The week following the Troll Incident—or the "Great Quirrell Vanishing Act"—settled into a rhythm of deceptive peace. For most of the school, it was business as usual. Draco spent every spare moment at the Quidditch pitch, shivering in the stands as he watched the Slytherin team practice, his eyes tracking every movement of the Snitch with zealous devotion. Orion mentally wished him luck, knowing that the absence of Harry Potter in the air meant Draco actually stood a chance of claiming the spotlight next year.

For Orion, however, peace was just another word for stagnation.

He attended his lectures, answered questions with perfect precision, earned points for Slytherin like he was collecting frequent flyer miles, and maintained his impeccable façade. But underneath, the engineer's mind was itching. He needed a project. He needed a breakthrough.

And he had failed.

It was Wednesday evening. The library was bathed in the warm, dusty orange of sunset filtering through the high windows. Orion sat at his usual table, slumped over The Theoretical Framework of Matter Creation. He looked, for the first time since his reincarnation, genuinely defeated.

"Nothing," Orion sighed, resting his chin on his folded arms. "Absolutely nothing. No dark plot. No hidden danger. The castle is just... a school."

"Boo hoo," Sparkle's voice dripped with digital sarcasm. "Your life is peaceful and luxurious. How tragic. Want me to play a sad violin?"

"Shut up, Sparkle," Orion muttered. "I told you. Without a central conflict, I have no benchmark. How do I get a Tier 3 achievement for 'Attending Transfiguration on Time'?"

"You don't," she confirmed. "You get it for punching a god. Or saving a species. Speaking of saving things... why are we here? The library is an achievement dead zone."

"I am here," Orion said, straightening up and glaring at the open book, "because of Avis."

The bird-conjuring spell. His white whale.

"I tried again yesterday," Orion confessed quietly. "Nothing. Not even a feather this time. Just a puff of blue smoke that smelled like burning chicken."

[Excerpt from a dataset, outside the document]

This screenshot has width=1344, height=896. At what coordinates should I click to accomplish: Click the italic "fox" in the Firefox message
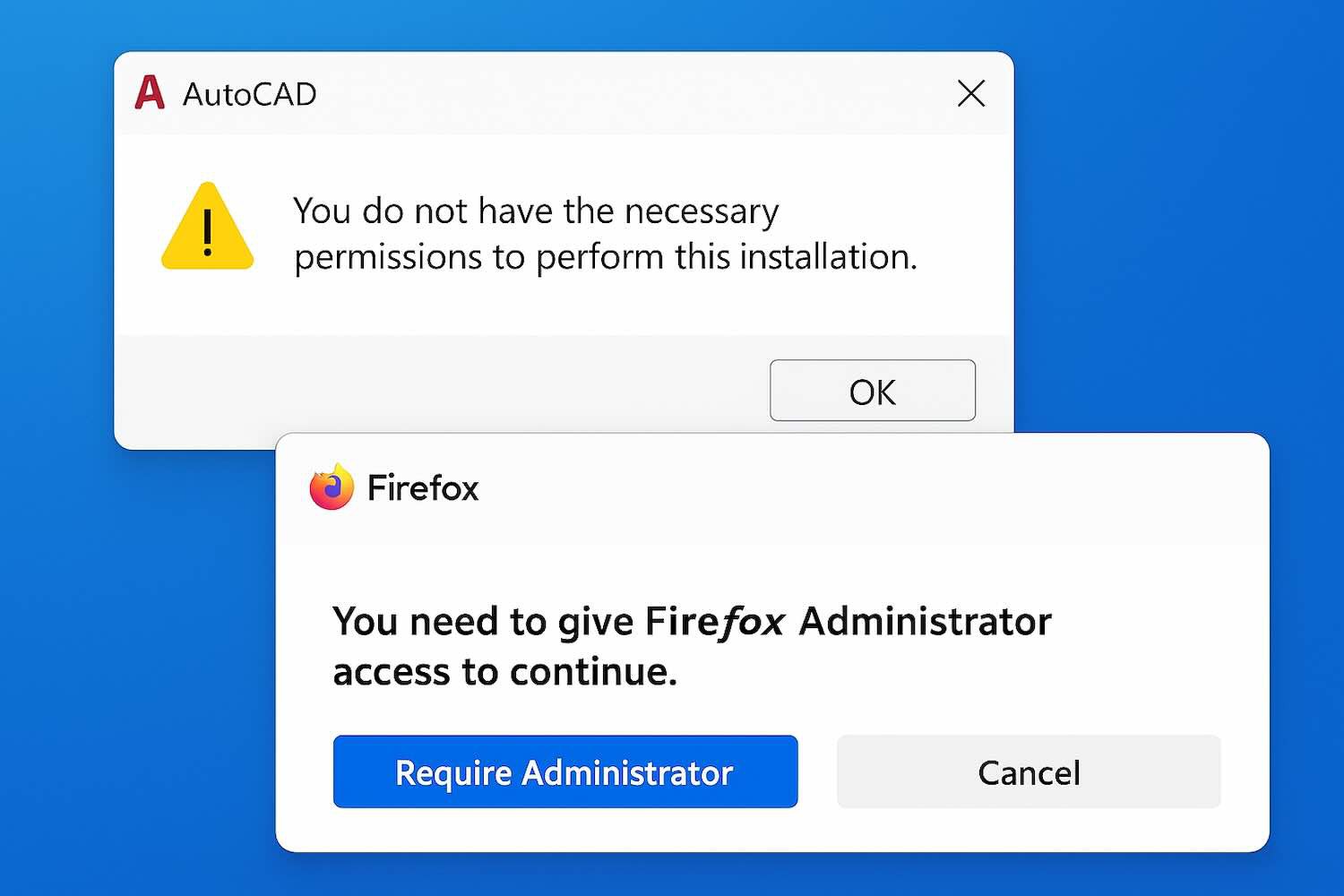[x=754, y=622]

"I told you," Sparkle sighed, sounding bored. "Conjuration is hard. Your magical pathways aren't ready. It's a hardware issue, Orion. You're running First Year software on a powerful CPU, but the drivers are missing. Give it time."

"Time is not the issue," Orion argued, flipping a page aggressively. "I have a conjecture. A counter-point to your hardware theory."

He leaned forward, lowering his voice.

"In the canon timeline—Draco's timeline—in our Second Year, during the Dueling Club... Draco casts Serpensortia. He conjures a live snake. A fully formed, venomous snake. At age twelve."

Orion tapped the table.

"Draco is... competent. But he is not a genius. If my brother, who currently thinks poker involves bluffing with a pair of twos, can conjure a complex reptile in a year's time... then surely, I should be able to conjure a few stupid canaries now."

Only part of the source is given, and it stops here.